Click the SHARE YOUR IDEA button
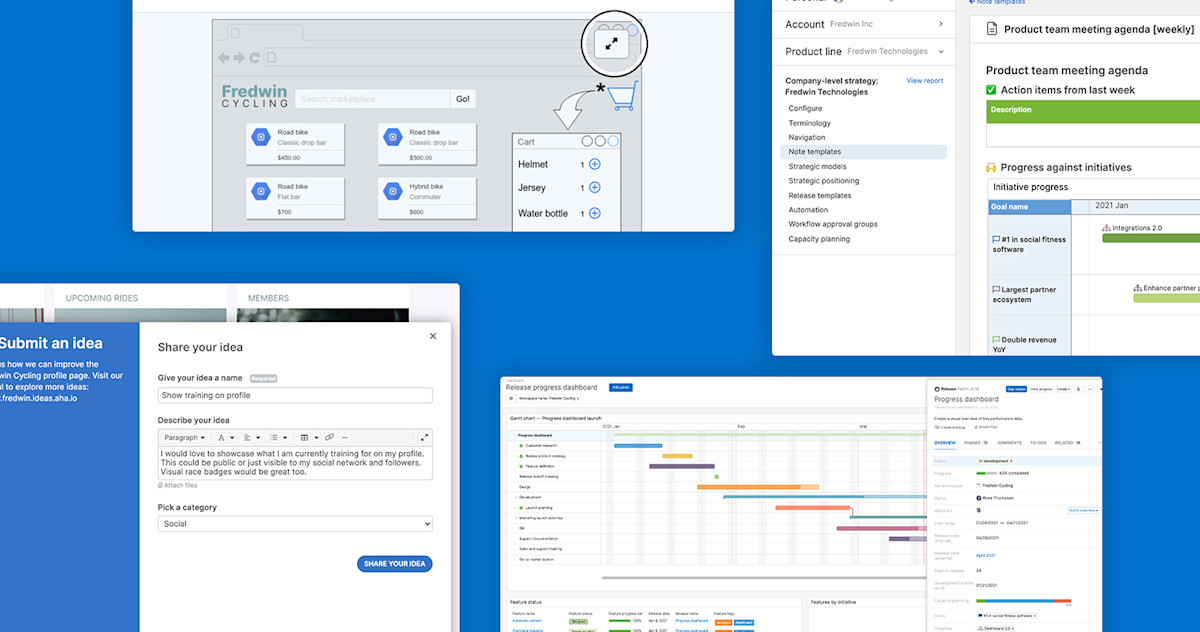This screenshot has height=632, width=1200. (x=394, y=563)

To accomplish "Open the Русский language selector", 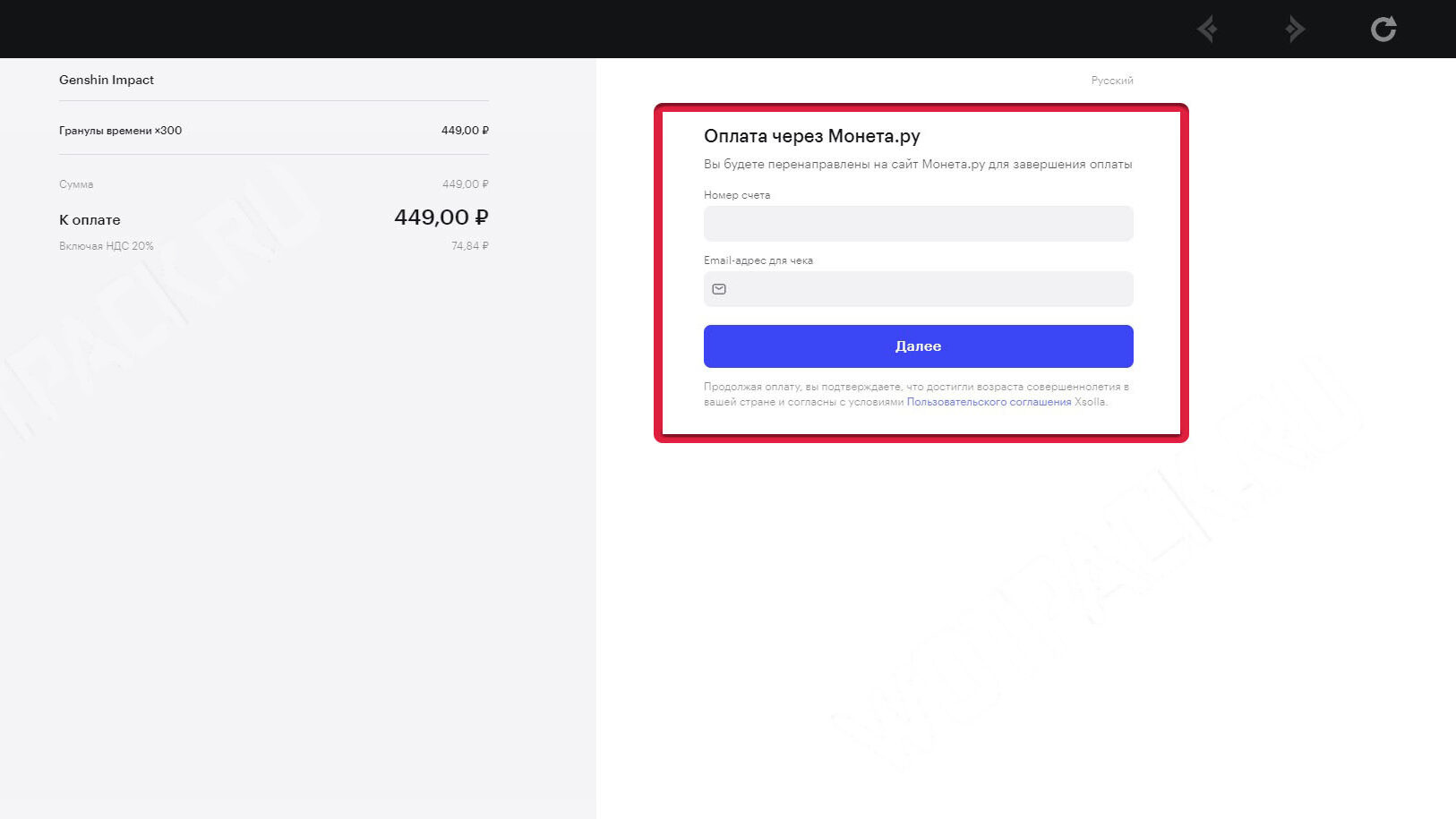I will [x=1111, y=81].
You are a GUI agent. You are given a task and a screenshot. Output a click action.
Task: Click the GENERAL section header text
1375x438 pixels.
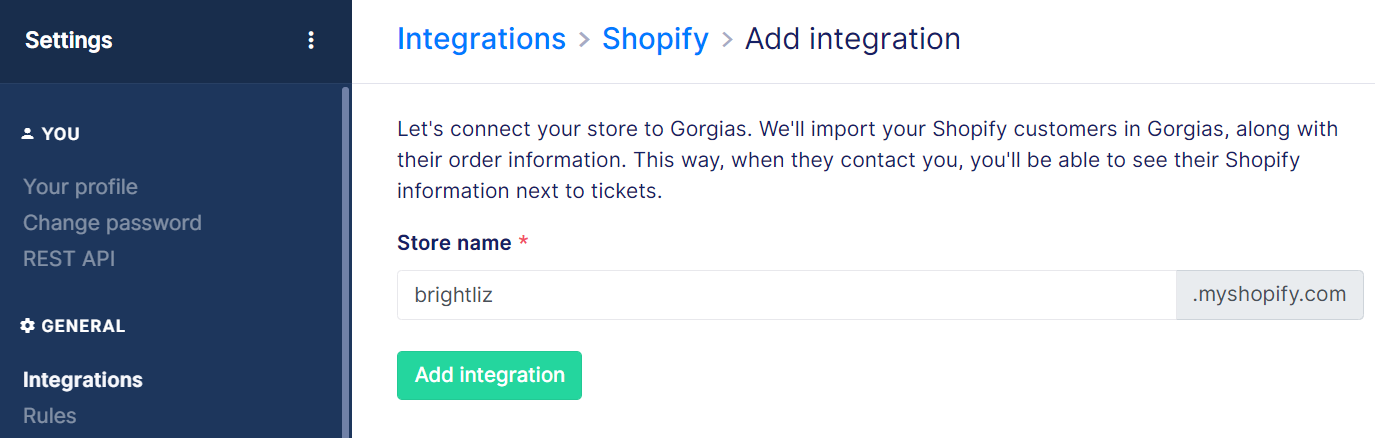point(83,326)
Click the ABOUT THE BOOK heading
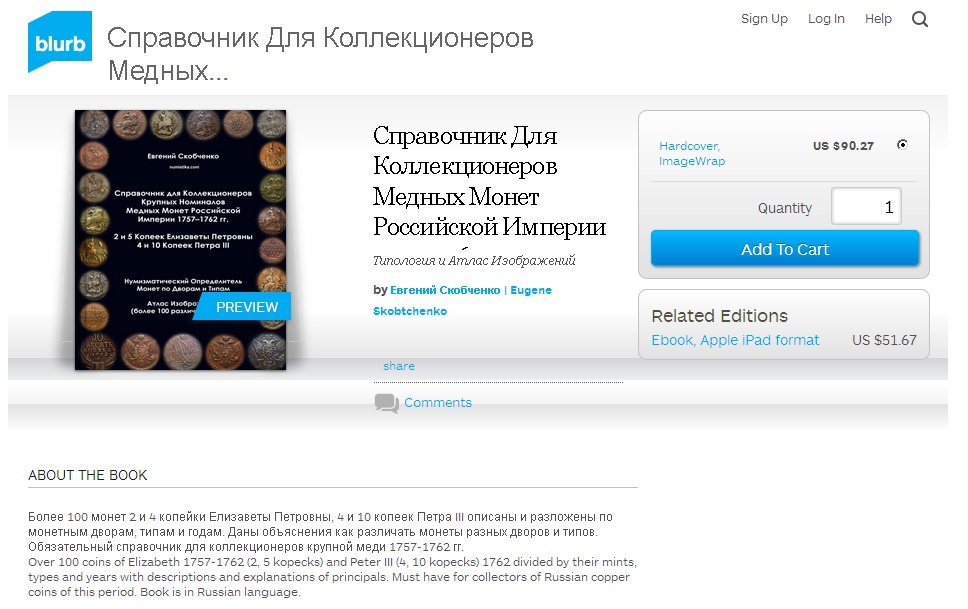The width and height of the screenshot is (968, 609). (x=88, y=475)
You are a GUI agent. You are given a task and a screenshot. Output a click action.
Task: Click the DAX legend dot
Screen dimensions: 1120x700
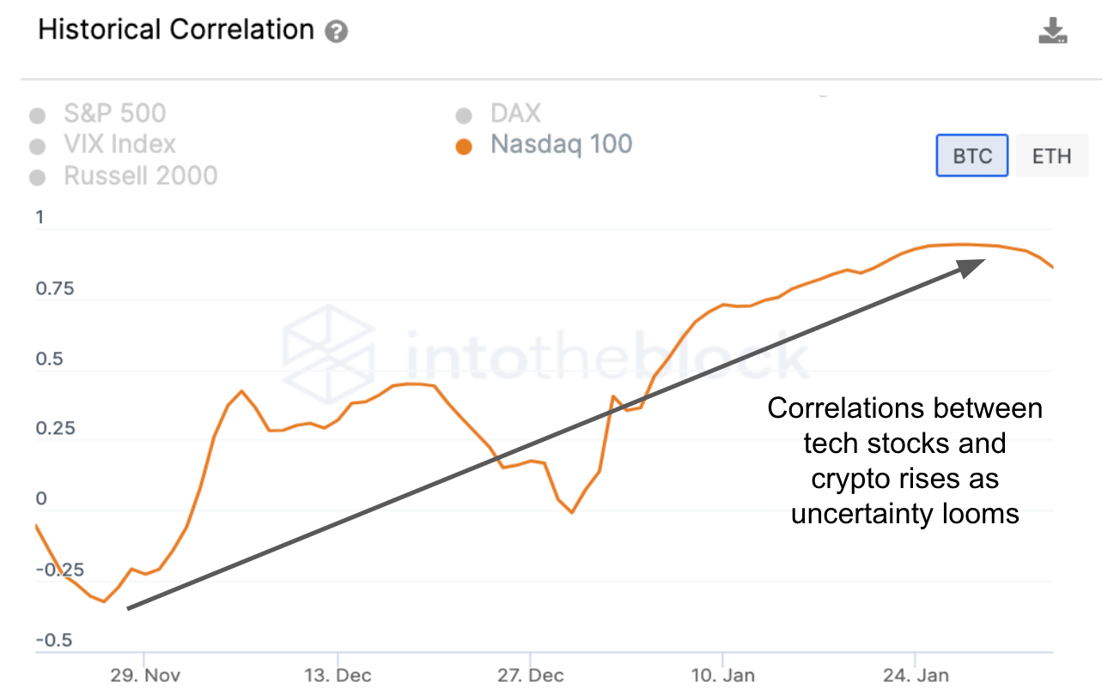[x=463, y=114]
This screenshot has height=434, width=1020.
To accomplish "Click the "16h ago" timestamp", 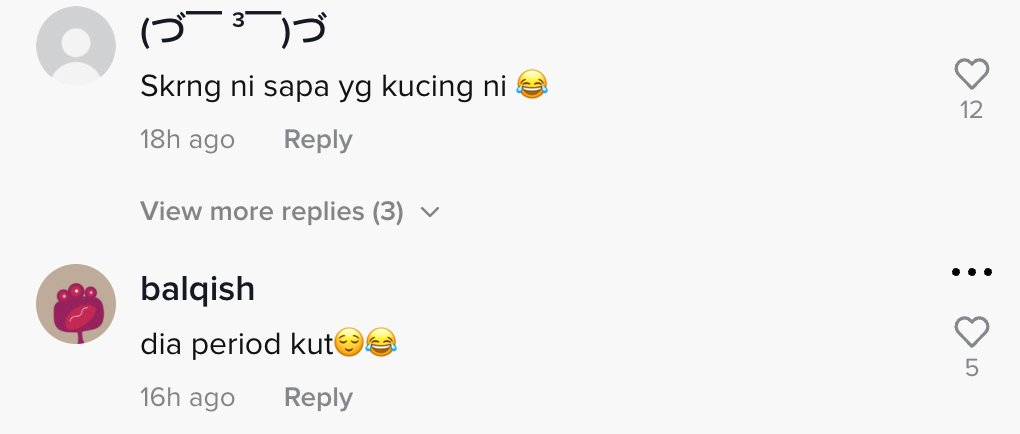I will (x=187, y=398).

....

## Task objective
Pictures aside, print exactly the lines above starting with the one containing "1375x438 pixels." and going on through the one containing "This screenshot has height=434, width=1020.".

## Response below
1375x438 pixels.
point(83,326)
Click the ABOUT THE BOOK heading
The width and height of the screenshot is (968, 609). (x=88, y=475)
You are a GUI agent. You are given a task and a screenshot. Output a click action.
Task: Click the DAX legend dot
Screen dimensions: 1120x700
[x=463, y=114]
This screenshot has height=434, width=1020.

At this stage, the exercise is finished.